Tom Carter is the President of the American Conservative Values Fund, an ETF which conducts surveys that ranks companies in terms of the degree of left-wing ideological capture. You can find it at InvestConservative.com.
I recently talked with Tom on my podcast Meeting of Minds. Below are a few highlights from that discussion, lightly edited for clarity and length.
Jerry: You've done four or five of these surveys and they're not static, you're seeing some Delta, you know, companies are rising and falling. What are the trends that you've seen?
Tom: That's right, Jerry. We've done about five of these surveys now, and to your point, there's a constituency: some shareholders, some people just follow our research and like to hear what we're thinking about conservative investing.
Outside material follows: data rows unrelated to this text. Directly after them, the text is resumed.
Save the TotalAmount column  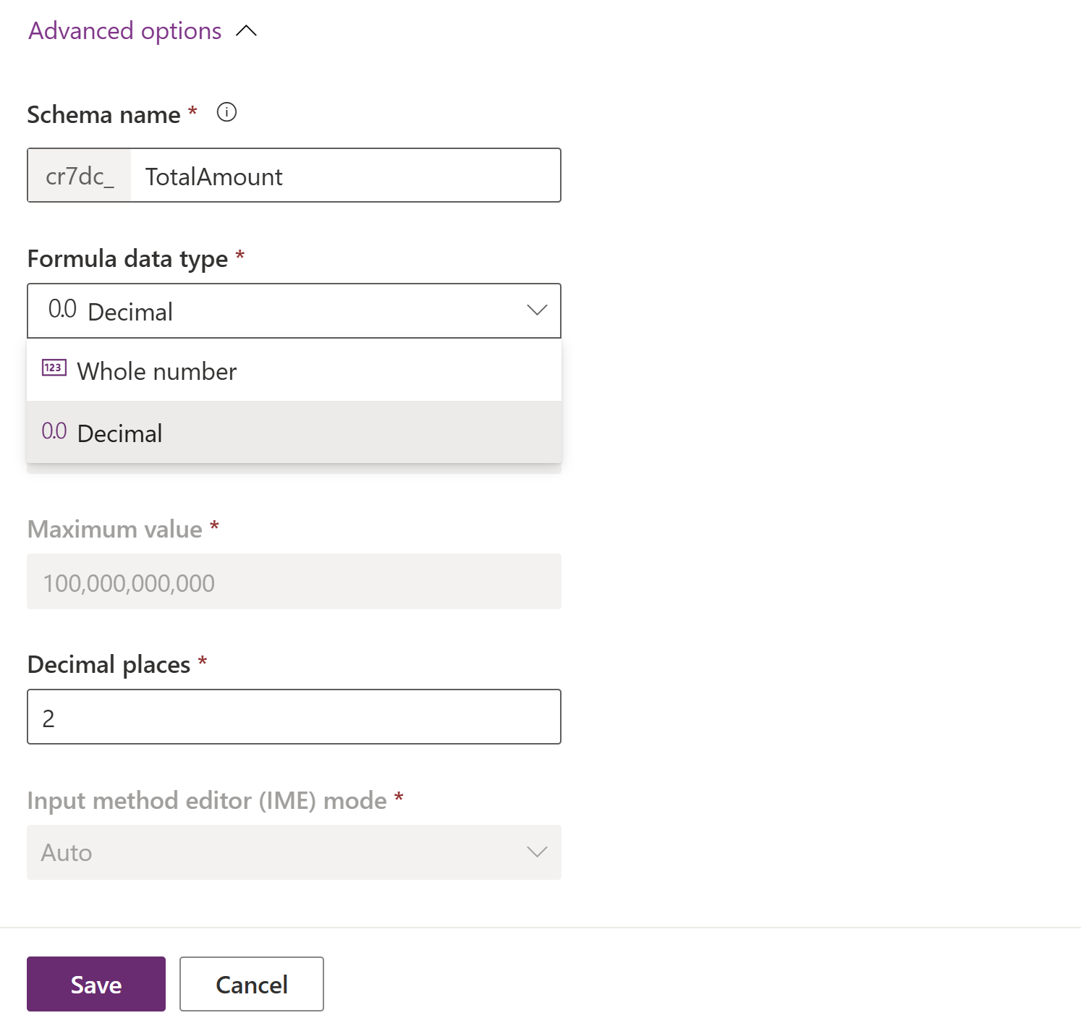[96, 984]
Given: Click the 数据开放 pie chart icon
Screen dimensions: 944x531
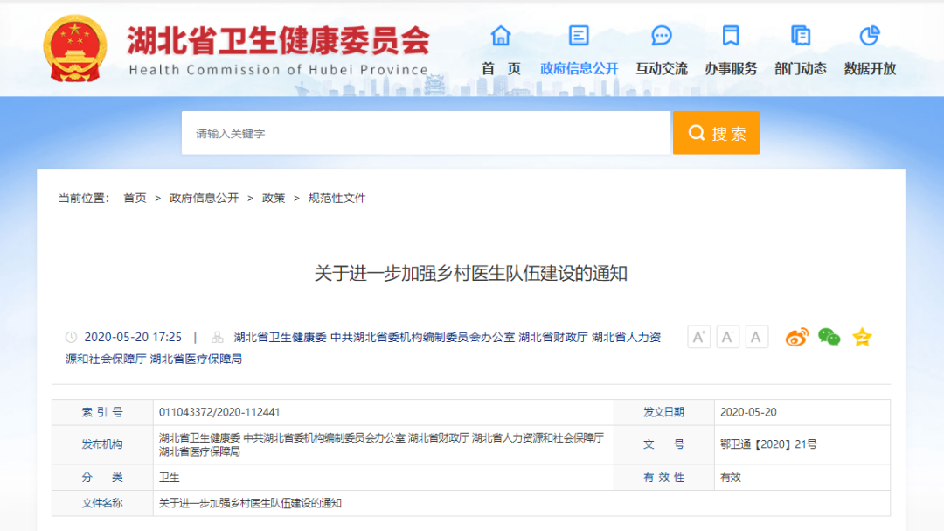Looking at the screenshot, I should coord(870,36).
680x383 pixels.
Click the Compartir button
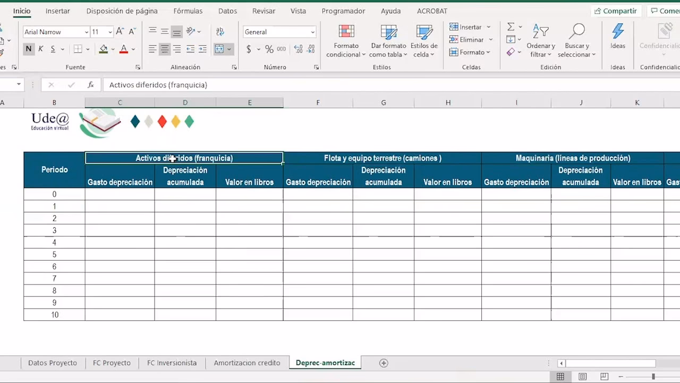tap(615, 11)
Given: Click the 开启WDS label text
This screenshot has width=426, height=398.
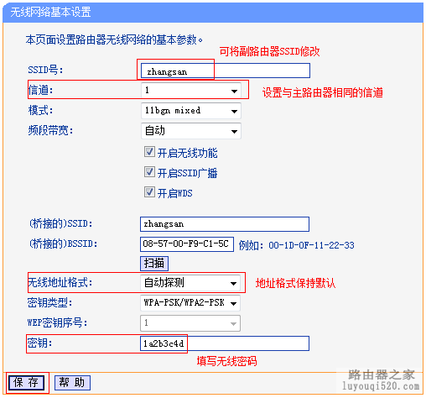Looking at the screenshot, I should click(x=175, y=193).
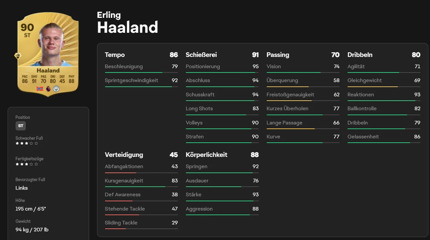Click the Sliding Tackle red stat bar
The width and height of the screenshot is (430, 240).
click(x=141, y=229)
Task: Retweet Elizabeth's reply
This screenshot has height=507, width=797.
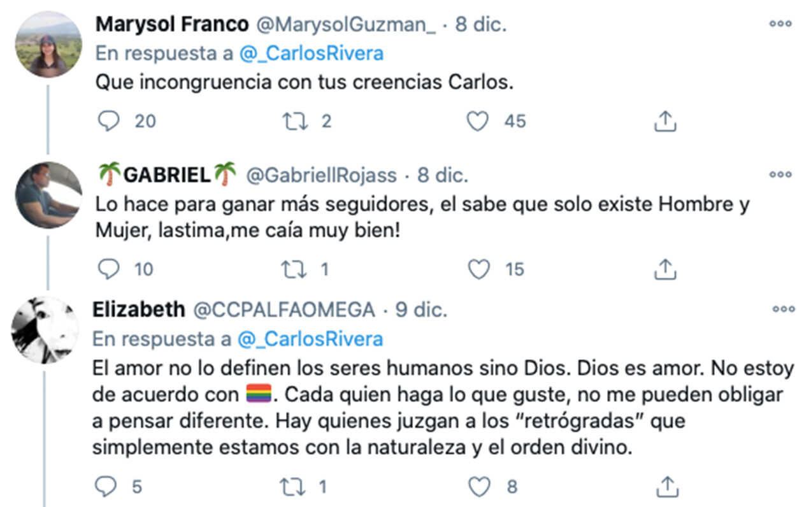Action: click(294, 485)
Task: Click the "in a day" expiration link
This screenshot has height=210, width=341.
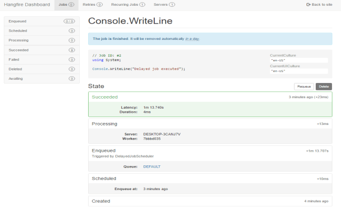Action: pyautogui.click(x=192, y=39)
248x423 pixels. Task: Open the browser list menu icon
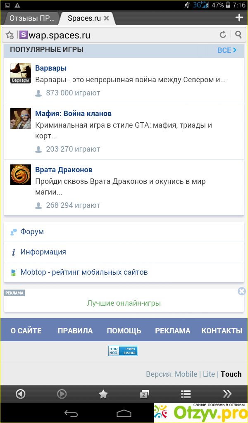[186, 394]
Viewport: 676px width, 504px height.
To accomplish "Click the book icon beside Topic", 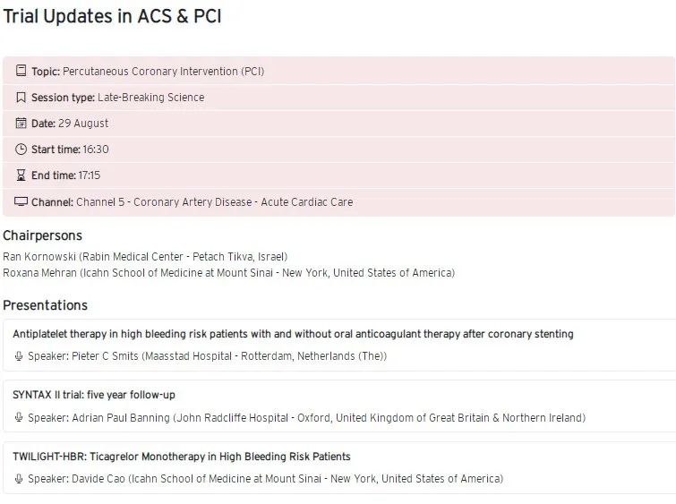I will [x=21, y=72].
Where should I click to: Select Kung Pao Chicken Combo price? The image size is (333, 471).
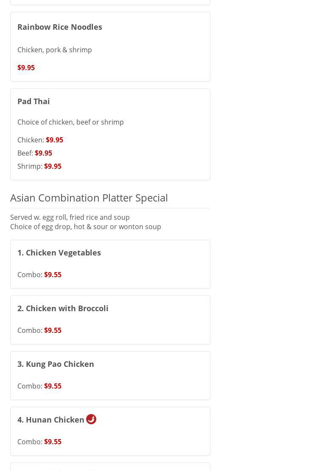(53, 386)

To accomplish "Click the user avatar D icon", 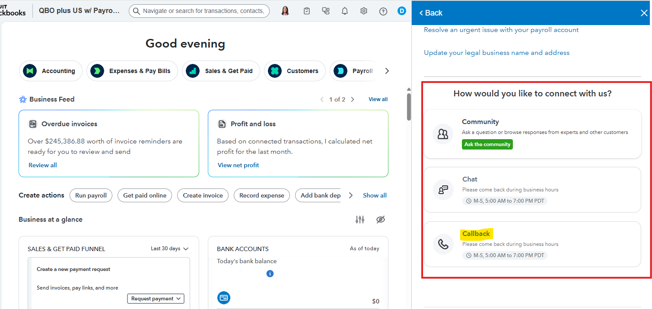I will point(402,11).
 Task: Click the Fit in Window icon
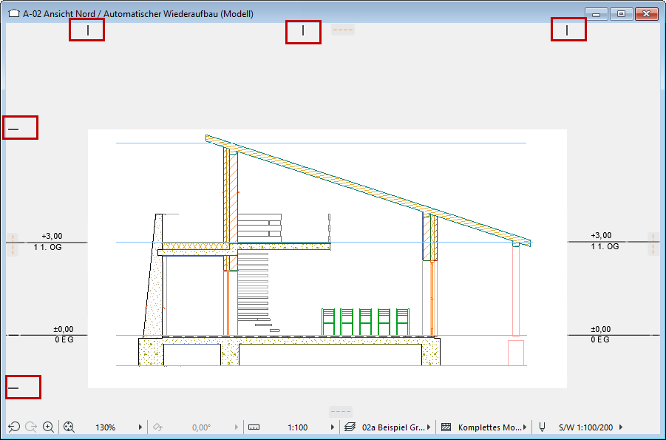[x=69, y=427]
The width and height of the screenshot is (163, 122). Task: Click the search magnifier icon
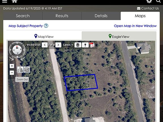(x=158, y=1)
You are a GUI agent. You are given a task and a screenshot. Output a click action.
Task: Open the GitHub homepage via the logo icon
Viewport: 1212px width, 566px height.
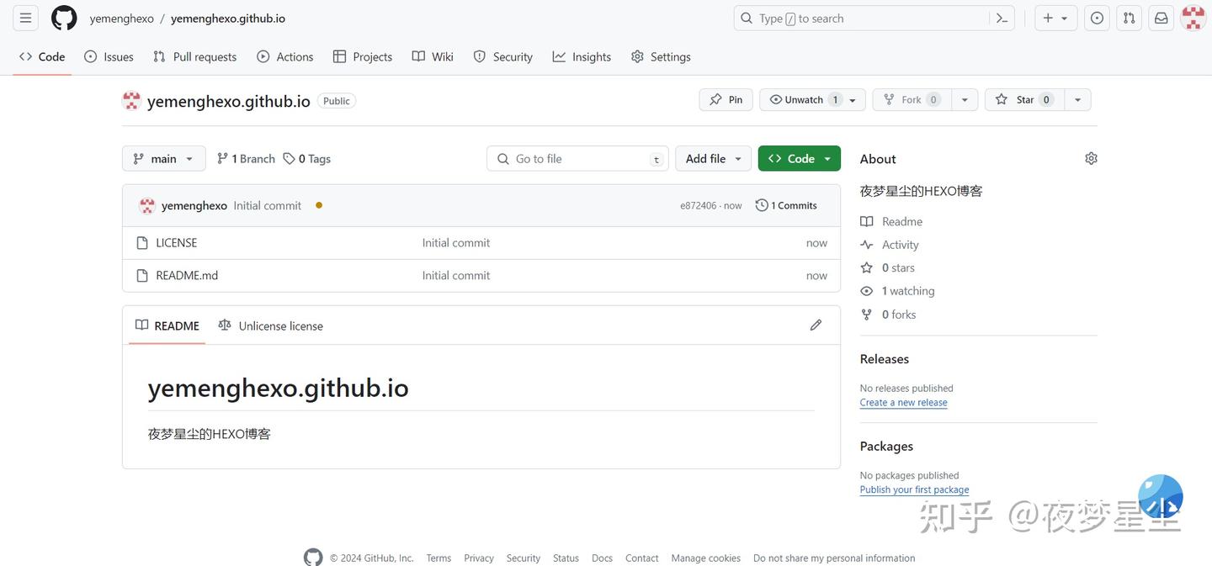(x=64, y=17)
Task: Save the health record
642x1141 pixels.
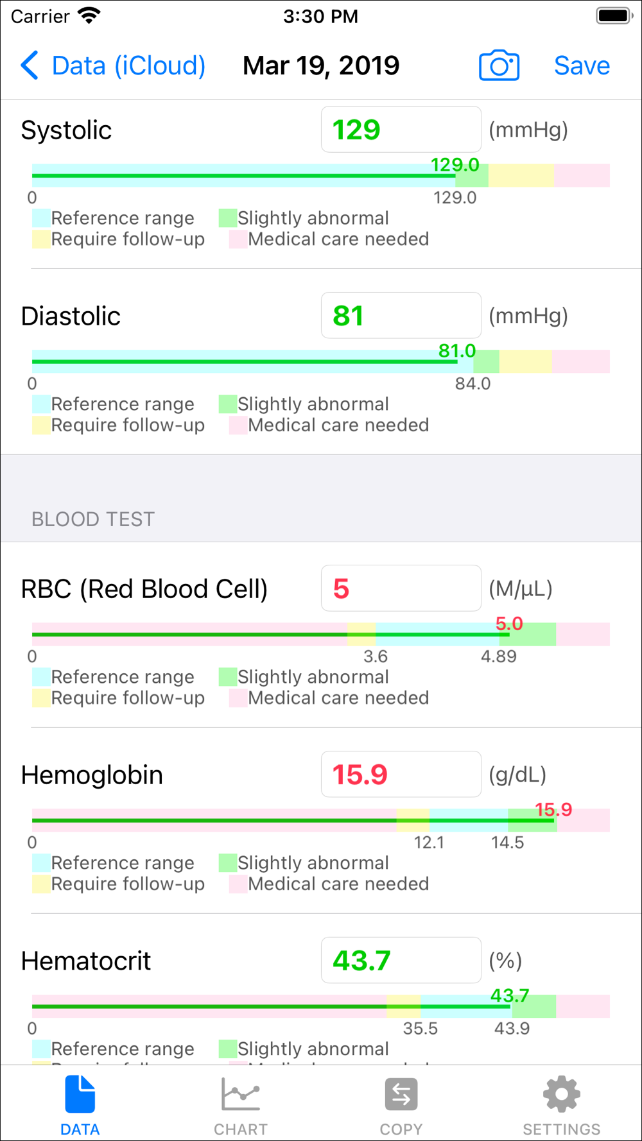Action: (582, 65)
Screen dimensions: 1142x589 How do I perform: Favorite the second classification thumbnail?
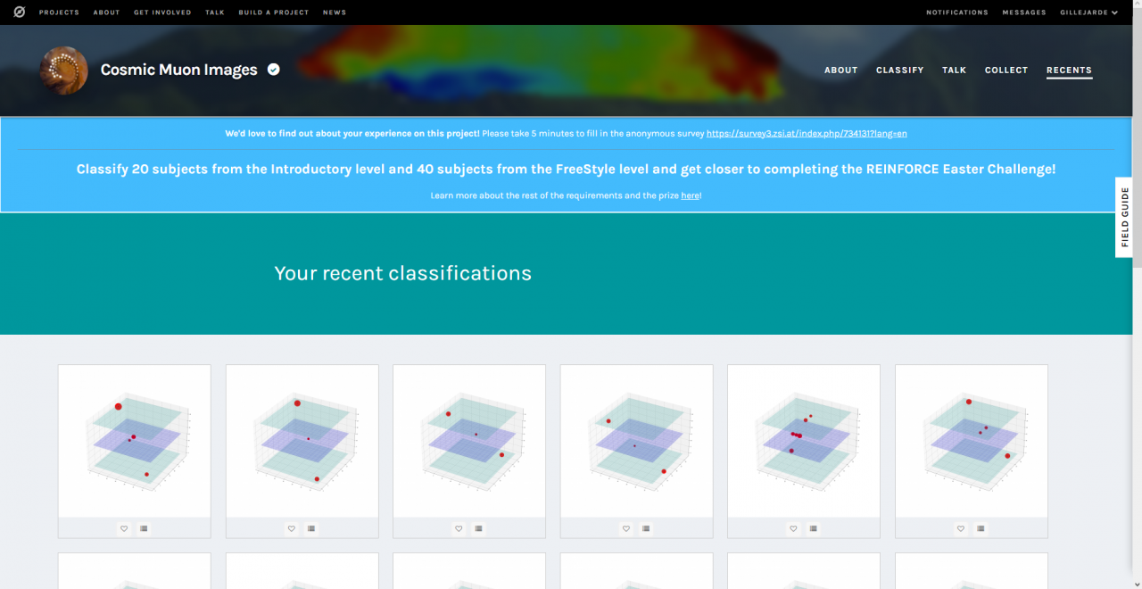[292, 528]
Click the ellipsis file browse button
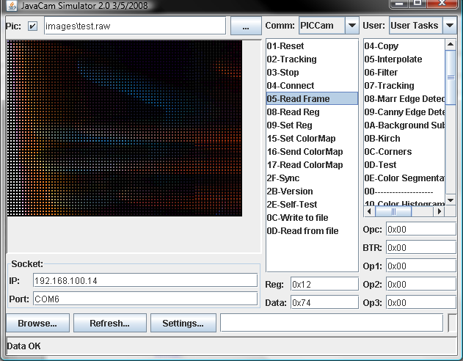The image size is (463, 361). (x=245, y=26)
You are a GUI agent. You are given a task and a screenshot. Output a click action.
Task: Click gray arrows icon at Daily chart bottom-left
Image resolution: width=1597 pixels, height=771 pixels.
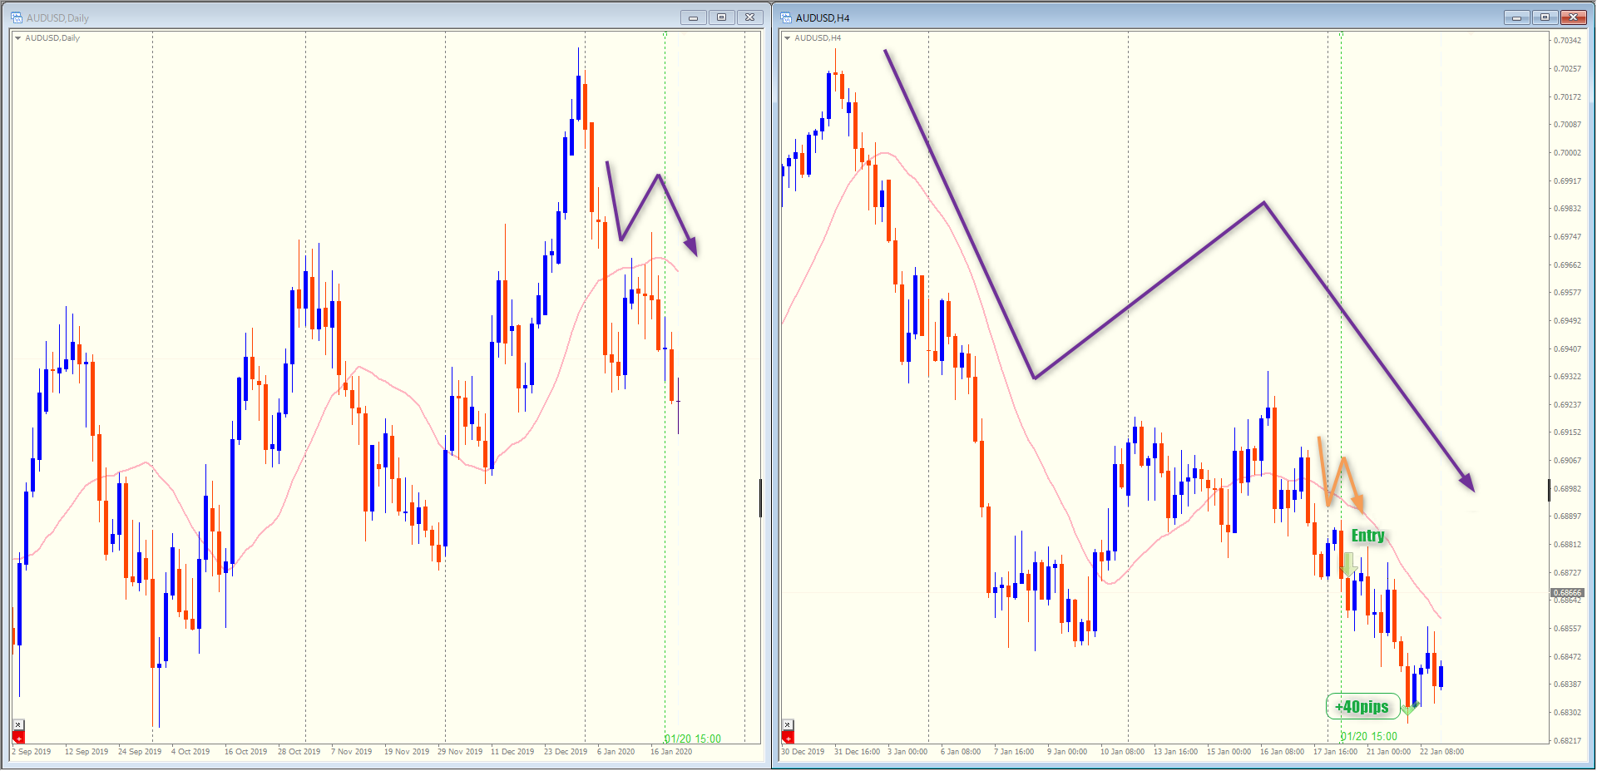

We go out and asked them to rank their three companies that are most hostile to conservative values. And what we saw in the first four surveys that we did was that Facebook, now Meta, was number one the whole time.
What we found in the last survey we did is that Disney had surpassed Meta, which we thought was very interesting. Disney's always been on the list. They've always been fourth or fifth, but this time they leapt in front of Meta and became the number one most disliked company for our constituency of conservative investors.
That's one trend we've seen. We also saw a trend where BlackRock went from kind of being in the mid-teens to basically number four now. So all this news about BlackRock, a lot of news about ESG and some of the greenwashing that they're trying to make companies do, from an ESG perspective, conservative investors have picked up on that. I don't think they like the fact that BlackRock is trying to force people people to follow their ideology.
Jerry: Interesting. I think you told me you had some shifts in the world of Twitter. What's happened there?
Tom: Obviously most conservatives know that the Twitter has blocked certain stories. Like when the New York Post was trying to report things about Hunter Biden's laptop. And during that time frame the reaction we saw to Twitter was very, very negative. It's improved since Elon Musk has gotten involved, has talked about getting them to open up a little more, and to advocate for actual free speech, as opposed to free speech only for the left, with the right's voices getting squelched to some extent. Since then, Twitter has actually become more popular among conservatives. Or at least less unpopular.
Jerry: The Twitter deal blew up after this spring. When people asked me at the time, I said that Elon Musk is probably not going to buy Twitter. The market price was never consistent with that scenario. What's going to end up happening, which is even better, is that he'll destroy its credibility. He'll have a war with Twitter, and Twitter will have no credibility yet. I don't think Twitter was ever fixable, and if it's not fixable, the next best thing is to destroy it.
Tom: That's what it looks like he's trying to do. I think he's trying to show that their actual subscriber base is a lot lower than people think it is. There's a lot more bots than people realize. And they were squelching conservative values, and voices, and allowing the left to run Twitter, if you will. And I think that's coming to air now. And I tend to agree with you, if he fully pulls back and Twitter's not fixed, I predict it'll go down in our survey again.
Jerry: What about Tesla? It was a liberal darling for a long time. I sat in on the last shareholder meeting and it's amazing how conservative it seemed. I don't even know if they're conservative, now that I think about it. But the Tesla liberals, however, have become very hostile to the ultra-left ESG stuff. All these people were showing up and giving their statements on behalf of these proposals. And when the moderator would say, okay, sorry, your time is elapsed, the crowd would cheer. This is Tesla! Electric cars, solar panels. So this is probably a liberal crowd, but even they seem to have had enough.
Tom: What's interesting is when we launched our product Tesla wasn't even an S&P 500 company, right? When they put Tesla in the S&P 500, we of course, put them in as well, in order to try to match as closely as we could with the S&P 500. And we had a debate about Tesla at the time: we knew Elon Musk was somewhat of a Libertarian. He wanted the government to leave him alone. He hated the COVID shutdowns, and actually left California because of that, and moved their headquarters to Texas. So there are certainly some conservative values that we see within Tesla.
And let's be clear: we're not against green energy. We're not against things that make the world better. We're just against mandates, or trying to force green energy on people. or the government subsidizing green energy when maybe the economics of it don't make sense. So we're not against Tesla, and in fact, Tesla is a holding in our product, and Tesla actually doesn't show up as hostile to conservative values very much in in our surveys. I think you're right. I think Tesla, although it is a green company, conservatives see it as at least somewhat conservative.
Jerry Bowyer is financial economist, president of Bowyer Research, and author of “The Maker Versus the Takers: What Jesus Really Said About Social Justice and Economics.”